begin

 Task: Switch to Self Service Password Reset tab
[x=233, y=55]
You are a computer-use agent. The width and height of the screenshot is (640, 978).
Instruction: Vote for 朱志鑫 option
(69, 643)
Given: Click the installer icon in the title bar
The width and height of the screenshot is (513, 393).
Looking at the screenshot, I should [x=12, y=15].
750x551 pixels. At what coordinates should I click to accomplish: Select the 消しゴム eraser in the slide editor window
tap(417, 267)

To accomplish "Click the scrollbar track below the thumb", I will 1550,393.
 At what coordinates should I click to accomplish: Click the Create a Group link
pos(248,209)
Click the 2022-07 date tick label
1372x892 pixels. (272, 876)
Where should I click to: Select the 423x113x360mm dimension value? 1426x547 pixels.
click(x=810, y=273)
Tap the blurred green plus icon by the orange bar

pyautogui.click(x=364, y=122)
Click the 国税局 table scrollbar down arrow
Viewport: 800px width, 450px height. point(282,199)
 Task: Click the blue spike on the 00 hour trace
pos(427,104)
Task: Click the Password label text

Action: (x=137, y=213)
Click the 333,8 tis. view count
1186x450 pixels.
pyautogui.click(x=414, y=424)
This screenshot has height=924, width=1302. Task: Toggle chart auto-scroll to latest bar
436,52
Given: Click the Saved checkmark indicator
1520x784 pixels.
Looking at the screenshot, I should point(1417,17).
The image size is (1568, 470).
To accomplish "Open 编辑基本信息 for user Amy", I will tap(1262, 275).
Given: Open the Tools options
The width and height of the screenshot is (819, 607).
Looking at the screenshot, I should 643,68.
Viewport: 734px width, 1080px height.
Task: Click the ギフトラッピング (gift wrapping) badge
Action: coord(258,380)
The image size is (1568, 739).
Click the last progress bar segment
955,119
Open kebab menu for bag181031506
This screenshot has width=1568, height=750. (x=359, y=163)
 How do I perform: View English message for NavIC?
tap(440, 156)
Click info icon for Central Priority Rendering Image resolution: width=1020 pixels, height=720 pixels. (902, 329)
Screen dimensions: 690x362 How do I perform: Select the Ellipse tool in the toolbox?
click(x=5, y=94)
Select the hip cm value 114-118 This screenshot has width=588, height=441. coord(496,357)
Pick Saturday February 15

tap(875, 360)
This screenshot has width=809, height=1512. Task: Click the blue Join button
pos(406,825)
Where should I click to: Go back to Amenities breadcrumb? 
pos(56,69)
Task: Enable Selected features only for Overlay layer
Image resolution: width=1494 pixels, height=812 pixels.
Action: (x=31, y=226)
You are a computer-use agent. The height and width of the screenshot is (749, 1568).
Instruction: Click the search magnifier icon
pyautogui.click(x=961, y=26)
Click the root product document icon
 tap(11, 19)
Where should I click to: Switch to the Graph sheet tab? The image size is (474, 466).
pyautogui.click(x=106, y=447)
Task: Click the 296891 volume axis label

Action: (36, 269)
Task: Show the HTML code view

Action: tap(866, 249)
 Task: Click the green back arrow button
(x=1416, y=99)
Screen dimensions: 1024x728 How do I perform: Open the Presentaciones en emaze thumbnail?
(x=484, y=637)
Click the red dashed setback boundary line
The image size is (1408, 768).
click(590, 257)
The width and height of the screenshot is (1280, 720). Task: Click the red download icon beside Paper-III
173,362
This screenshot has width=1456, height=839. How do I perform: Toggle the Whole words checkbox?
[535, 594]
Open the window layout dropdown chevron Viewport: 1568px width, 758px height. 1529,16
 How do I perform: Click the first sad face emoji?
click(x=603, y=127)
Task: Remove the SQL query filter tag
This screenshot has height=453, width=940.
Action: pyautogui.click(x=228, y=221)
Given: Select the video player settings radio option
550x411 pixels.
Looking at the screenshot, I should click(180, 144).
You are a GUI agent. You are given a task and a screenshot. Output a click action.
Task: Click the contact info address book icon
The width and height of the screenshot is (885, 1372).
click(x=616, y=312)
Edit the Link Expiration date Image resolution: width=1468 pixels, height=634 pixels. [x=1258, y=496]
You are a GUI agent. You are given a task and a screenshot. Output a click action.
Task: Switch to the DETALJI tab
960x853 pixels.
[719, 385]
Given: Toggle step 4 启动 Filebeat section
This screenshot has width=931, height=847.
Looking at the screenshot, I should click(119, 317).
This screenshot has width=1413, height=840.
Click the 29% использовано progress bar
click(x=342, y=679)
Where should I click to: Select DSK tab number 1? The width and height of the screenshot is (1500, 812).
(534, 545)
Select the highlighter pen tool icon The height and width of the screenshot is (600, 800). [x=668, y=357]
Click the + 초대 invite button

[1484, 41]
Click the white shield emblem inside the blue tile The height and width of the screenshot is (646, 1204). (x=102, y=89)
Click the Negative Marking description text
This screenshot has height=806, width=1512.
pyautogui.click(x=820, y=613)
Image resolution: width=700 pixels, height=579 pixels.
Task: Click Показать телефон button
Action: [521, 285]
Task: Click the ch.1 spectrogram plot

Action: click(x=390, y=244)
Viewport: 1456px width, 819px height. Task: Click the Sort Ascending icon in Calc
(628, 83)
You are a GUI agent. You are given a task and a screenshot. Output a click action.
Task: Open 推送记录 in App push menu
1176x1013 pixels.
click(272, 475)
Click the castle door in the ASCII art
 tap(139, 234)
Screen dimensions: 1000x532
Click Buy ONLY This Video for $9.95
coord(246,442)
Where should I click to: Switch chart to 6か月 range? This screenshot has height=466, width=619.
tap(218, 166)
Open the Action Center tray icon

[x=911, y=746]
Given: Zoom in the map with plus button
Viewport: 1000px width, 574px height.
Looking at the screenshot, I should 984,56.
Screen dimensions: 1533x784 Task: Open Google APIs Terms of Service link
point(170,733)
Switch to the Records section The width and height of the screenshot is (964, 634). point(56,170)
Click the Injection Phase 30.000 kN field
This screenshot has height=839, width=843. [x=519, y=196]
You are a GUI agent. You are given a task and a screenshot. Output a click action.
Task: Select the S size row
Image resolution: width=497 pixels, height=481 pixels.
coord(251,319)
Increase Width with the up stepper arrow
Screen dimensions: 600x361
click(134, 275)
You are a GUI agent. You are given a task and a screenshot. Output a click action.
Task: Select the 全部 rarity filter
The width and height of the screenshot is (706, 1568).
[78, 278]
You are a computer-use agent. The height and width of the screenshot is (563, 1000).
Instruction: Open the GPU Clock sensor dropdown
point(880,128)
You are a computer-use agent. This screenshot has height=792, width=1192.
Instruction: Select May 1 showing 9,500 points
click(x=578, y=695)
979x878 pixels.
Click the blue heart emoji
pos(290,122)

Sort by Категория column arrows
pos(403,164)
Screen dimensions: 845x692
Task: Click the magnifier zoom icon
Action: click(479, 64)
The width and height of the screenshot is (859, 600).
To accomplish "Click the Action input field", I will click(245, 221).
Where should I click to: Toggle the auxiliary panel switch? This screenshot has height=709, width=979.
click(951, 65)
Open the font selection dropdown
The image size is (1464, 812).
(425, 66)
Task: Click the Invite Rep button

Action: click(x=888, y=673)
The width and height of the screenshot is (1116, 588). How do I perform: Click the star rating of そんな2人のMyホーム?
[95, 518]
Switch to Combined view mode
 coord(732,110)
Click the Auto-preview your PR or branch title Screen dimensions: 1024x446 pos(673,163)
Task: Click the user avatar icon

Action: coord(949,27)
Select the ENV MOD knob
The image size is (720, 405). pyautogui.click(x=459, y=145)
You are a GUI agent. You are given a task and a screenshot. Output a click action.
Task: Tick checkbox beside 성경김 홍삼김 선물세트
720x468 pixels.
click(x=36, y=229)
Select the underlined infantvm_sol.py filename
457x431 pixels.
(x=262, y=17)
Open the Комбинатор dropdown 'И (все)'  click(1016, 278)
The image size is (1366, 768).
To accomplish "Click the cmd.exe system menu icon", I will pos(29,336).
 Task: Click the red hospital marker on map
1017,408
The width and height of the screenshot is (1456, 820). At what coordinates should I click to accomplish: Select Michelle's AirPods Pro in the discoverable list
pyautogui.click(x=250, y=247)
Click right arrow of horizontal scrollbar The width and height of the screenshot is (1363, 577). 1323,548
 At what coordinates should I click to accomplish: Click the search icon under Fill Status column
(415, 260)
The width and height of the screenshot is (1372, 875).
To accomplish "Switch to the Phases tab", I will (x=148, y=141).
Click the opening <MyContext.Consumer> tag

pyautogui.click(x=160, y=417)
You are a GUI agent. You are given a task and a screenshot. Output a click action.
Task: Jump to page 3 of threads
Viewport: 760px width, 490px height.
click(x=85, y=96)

end

Your goal — Reproduce the listing word for word, from its first line through the line that contains "Looking at the screenshot, I should [x=12, y=15].", including that line.

Output below —
 Task: Switch to Self Service Password Reset tab
[x=233, y=55]
You are a computer-use agent. The width and height of the screenshot is (640, 978).
Instruction: Vote for 朱志鑫 option
(69, 643)
Given: Click the installer icon in the title bar
The width and height of the screenshot is (513, 393).
Looking at the screenshot, I should [x=12, y=15].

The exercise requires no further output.